Quelle puissance faut-il pour un tunnel de lavage de 600 m³ ?

Un premier repère se situe entre 21 et 36 kW pour un tunnel peu ouvert, sur une base de 35 à 60 W/m³. Si les deux extrémités restent ouvertes en hiver, le besoin peut atteindre 36 à 60 kW, voire plus selon le climat et les infiltrations. Seul un bilan thermique intégrant les portes, l’activité et l’isolation permet de retenir une puissance fiable.

Le tube radiant gaz fait-il sécher les voitures plus vite ?

Il peut aider, car il réchauffe les carrosseries et le sol, ce qui favorise l’évaporation. Il ne remplace toutefois pas les souffleries de séchage, le renouvellement d’air et une évacuation efficace de l’eau.
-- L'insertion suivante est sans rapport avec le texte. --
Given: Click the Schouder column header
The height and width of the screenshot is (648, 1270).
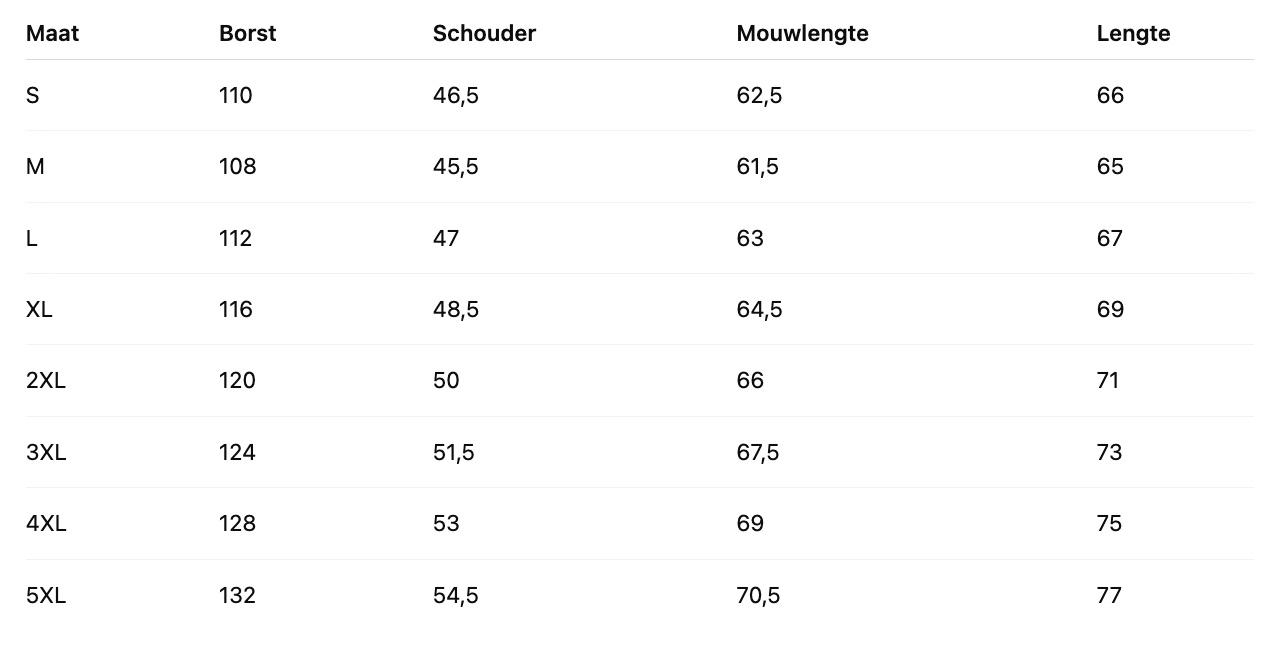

Dans un tunnel saturé d’humidité, chauffer sans renouveler l’air peut produire un gain limité et augmenter la condensation sur certaines zones froides.

Faut-il une évacuation des fumées pour un tube radiant gaz ?

Oui, dans la configuration habituelle d’un tube radiant gaz pour local professionnel, les produits de combustion sont évacués vers l’extérieur par une fumisterie conforme à la notice. Le tracé, le diamètre, les terminaux et les distances aux ouvertures du bâtiment doivent être étudiés. Il ne faut jamais improviser un raccordement ou mutualiser des conduits sans validation technique.

Quel budget prévoir pour chauffer un tunnel de lavage avec du gaz ?

Pour une ligne de 15 à 25 kW, comptez couramment 6 000 à 11 000 € HT fournie et posée dans une configuration accessible. Un ensemble à deux lignes de 30 à 60 kW coûte souvent 15 000 à 35 000 € HT. Le réseau gaz, la fumisterie, la toiture, la nacelle et les traitements anticorrosion peuvent faire varier fortement le devis.

Peut-on installer soi-même un tube radiant gaz professionnel ?

Ce n’est pas une opération adaptée à l’auto-installation. Le projet combine gaz, combustion, fumisterie, électricité, suspension en hauteur, exigences incendie et risques liés au monoxyde de carbone. Une entreprise compétente doit réaliser le raccordement, les réglages et la mise en service. Faites aussi vérifier les obligations applicables à votre bâtiment, à votre activité et à vos salariés.